New York State Court of Claims

New York State Court of Claims

MEDINA v. THE STATE OF NEW YORK, #2007-029-036, Claim No. 102349


Synopsis


Court finds damages of $325,000 for severe laceration of hand.

Case Information

UID:
2007-029-036
Claimant(s):
JOSE MEDINA
Claimant short name:
MEDINA
Footnote (claimant name) :

Defendant(s):
THE STATE OF NEW YORK
Footnote (defendant name) :

Third-party claimant(s):

Third-party defendant(s):

Claim number(s):
102349
Motion number(s):

Cross-motion number(s):

Judge:
STEPHEN J. MIGNANO
Claimant’s attorney:
ADAM M. THOMPSON, ESQ.
Defendant’s attorney:
ANDREW M. CUOMO, ATTORNEY GENERALBy: Dewey Lee, Assistant Attorney General
Third-party defendant’s attorney:

Signature date:
September 19, 2007
City:
White Plains
Comments:

Official citation:

Appellate results:

See also (multicaptioned case)



Decision

In the decision rendered after the liability portion of the trial of this personal injury claim,[1] the negligence of both defendant and claimant was found to be the proximate cause of injuries sustained by claimant while closing a window at Green Haven Correctional Facility on February 11, 1999. In accordance with that decision, an interlocutory judgment was entered on March 4, 2005 apportioning liability at 60% to defendant and 40% to claimant. This decision follows the damages portion of the trial.

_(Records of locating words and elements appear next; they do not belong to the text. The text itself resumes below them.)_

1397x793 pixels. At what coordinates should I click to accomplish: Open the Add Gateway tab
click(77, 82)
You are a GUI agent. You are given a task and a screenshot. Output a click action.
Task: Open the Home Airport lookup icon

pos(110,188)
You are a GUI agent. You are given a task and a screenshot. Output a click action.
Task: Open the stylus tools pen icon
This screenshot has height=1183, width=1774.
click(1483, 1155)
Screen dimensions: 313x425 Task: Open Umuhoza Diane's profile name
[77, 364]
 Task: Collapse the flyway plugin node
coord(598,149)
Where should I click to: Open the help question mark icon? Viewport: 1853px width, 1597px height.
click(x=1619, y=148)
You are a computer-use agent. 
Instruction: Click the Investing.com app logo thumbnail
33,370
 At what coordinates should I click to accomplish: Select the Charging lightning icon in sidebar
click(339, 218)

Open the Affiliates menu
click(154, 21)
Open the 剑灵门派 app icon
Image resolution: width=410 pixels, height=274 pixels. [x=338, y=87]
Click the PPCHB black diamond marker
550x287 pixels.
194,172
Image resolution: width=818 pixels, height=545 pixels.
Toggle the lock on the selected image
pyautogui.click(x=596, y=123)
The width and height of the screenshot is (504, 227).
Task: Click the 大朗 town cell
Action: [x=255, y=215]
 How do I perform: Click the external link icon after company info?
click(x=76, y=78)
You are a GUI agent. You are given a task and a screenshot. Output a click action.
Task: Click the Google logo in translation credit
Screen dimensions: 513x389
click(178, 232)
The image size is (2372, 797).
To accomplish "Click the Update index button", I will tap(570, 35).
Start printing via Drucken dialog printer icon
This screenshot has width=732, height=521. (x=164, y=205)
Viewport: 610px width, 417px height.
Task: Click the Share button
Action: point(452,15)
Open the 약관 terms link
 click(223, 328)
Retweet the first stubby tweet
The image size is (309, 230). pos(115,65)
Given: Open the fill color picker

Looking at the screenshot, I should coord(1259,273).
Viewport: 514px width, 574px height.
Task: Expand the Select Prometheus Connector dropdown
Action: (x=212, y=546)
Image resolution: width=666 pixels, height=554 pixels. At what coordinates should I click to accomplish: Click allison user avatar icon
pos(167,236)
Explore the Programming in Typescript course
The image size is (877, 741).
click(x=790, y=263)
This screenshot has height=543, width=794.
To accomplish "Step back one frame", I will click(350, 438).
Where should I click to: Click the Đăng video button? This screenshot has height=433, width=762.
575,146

Claimant testified that his right hand went through the glass of the window he was opening and the hand was “split open”[2] along its palm from the wrist to the area between his second and third digits. He was taken to the facility’s infirmary where the hand was wrapped and from there was taken to St. Francis Hospital where he was seen by a doctor who performed surgery a few hours later. He was returned to the correctional facility the same day.

Claimant advised that he was prescribed pain medication, told not to use the hand for eight days, instructed on physical therapy and given a “plastic hand” to wear over the wound for protection. He spent eight days in the Green Haven infirmary, during which time he was given pain medication which helped “a little,” and was then returned to general population. He received physical therapy at Green Haven and also periodically returned to St. Francis Hospital for therapy. Therapy continued, on a biweekly basis, until sometime in 2000 or 2001 but claimant alleged it was ineffectual.

According to claimant, he is unable to engage in several pre-accident activities he enjoyed. He stated he has no feeling in his fingers and is unable to properly grip a pen or paintbrush and can no longer paint a straight line, which prevents him from doing artwork. He claimed to have been a champion weightlifter within the correction system but is no longer able to perform at his pre-accident level due to inability to properly grip the weights. He also has difficulty washing his clothes and gripping a broom or mop. Prior to the accident, he was assigned as a cook at the correctional facility, which he stated provided him with the top level of pay available to inmates, but following the accident he was assigned as a porter, earning half the amount of money. Five years after the accident, he still suffers from limited use, and pain, in his right hand.

Prior to the subject incident, claimant injured his right hand in a stabbing incident, but he alleged that he had a full recovery from that injury and it did not affect his subsequent activities. He testified that he was previously incarcerated for an armed robbery conviction from 1971 through 1974, was out of custody for one year, and since 1975 has been serving a sentence of 50 years to life for a double-murder conviction.

Mark McMahon, M.D., a board-certified orthopedic surgeon specializing in hand surgery, testified on behalf of claimant. Based on his review of claimant’s medical records [3], Dr. McMahon described claimant’s surgery, which was performed by Dr. D. Tesser, a plastic surgeon specializing in hands. [4] He noted that the surgeon found complete transection of the ulnar digital nerve of the index finger and the radial digital nerve of the third finger. The artery that supplies the same two fingers with blood and the volar plate of the M-P joint (a ligament extending from the base of the first finger into the palm) were also transected. Dr. McMahon described the surgery as very complicated. He testified that it was performed under a microscope to repair a deep T-shaped wound that extended into the first finger’s joint, an injury that was necessarily very painful. The doctor noted that the A-1 pulley of the flexor tendons of the first finger had been injured, and the surgeon decided to completely release the pulley. He stated that the permanent release of the pulley would negatively affect claimant’s strength, movement and dexterity.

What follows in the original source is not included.